START Records provided

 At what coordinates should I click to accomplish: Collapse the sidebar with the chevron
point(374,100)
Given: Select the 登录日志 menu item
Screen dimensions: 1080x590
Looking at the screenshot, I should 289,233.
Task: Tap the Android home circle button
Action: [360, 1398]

END Records provided

Without leaving anything out, give the entries again exactly.

> [Task response]:
 At what coordinates should I click to accomplish: Collapse the sidebar with the chevron
point(374,100)
Given: Select the 登录日志 menu item
Screen dimensions: 1080x590
Looking at the screenshot, I should 289,233.
Task: Tap the Android home circle button
Action: [360, 1398]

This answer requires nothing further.